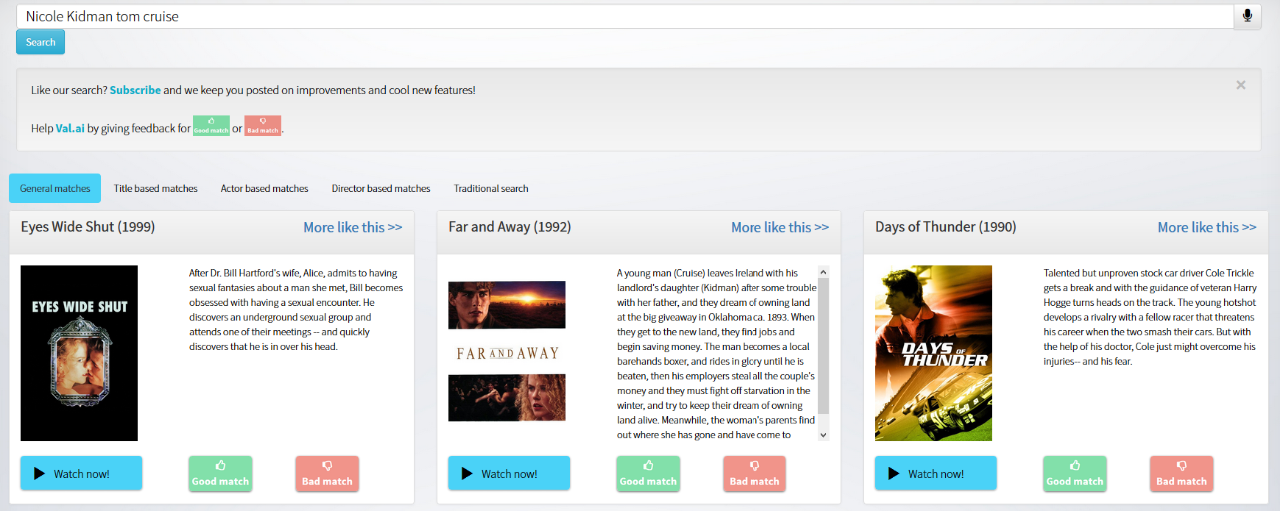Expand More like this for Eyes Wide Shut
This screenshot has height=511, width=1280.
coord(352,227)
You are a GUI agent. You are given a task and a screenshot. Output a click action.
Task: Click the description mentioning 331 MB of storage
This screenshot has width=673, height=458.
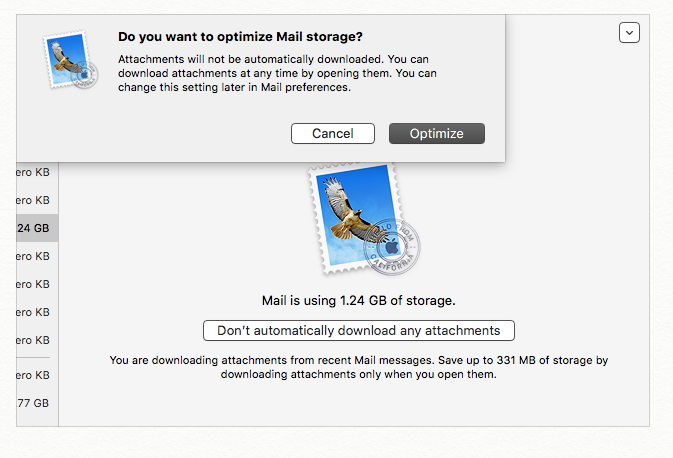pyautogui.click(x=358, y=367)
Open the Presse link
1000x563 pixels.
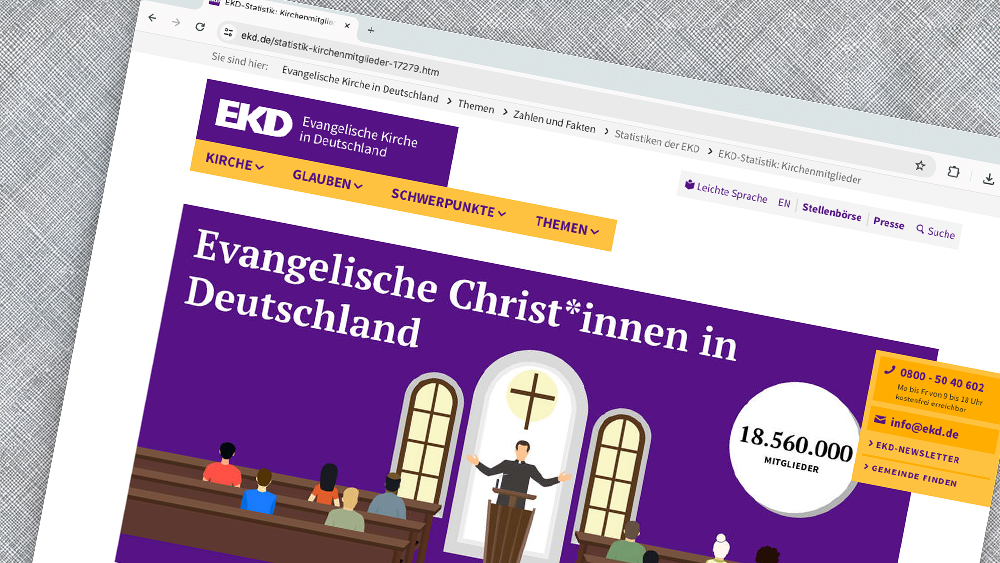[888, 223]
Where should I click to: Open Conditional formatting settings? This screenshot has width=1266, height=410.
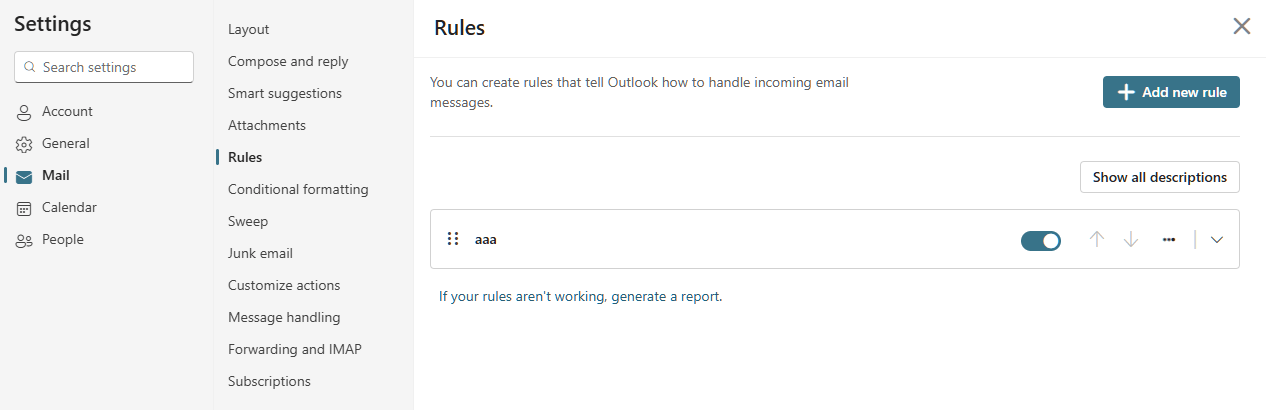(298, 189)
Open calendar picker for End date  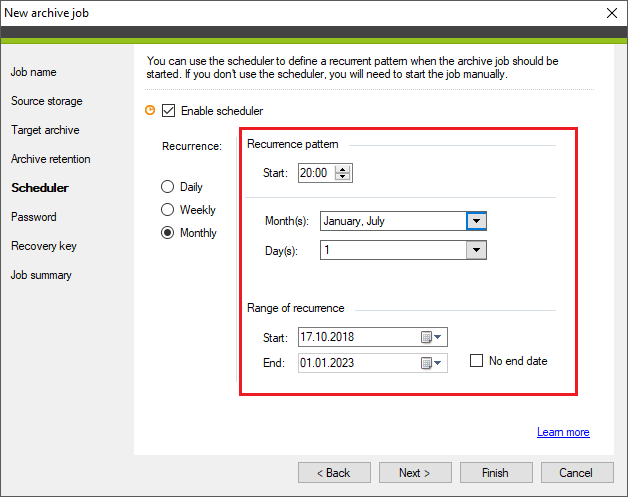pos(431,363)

···

Your task:
Rewrite the records in the stretch from the line containing "You are a GUI" through the line containing "pyautogui.click(x=358, y=367)", both ends included, requests and all. Multiply every coordinate in the answers by 1.8 and round to whole numbers with halves rounded up, leaving the pictures out.

Finished task:
You are a GUI agent. You are given a task and a screenshot. Output a click action.
Task: Click the description mentioning 331 MB of storage
This screenshot has width=673, height=458.
pyautogui.click(x=644, y=661)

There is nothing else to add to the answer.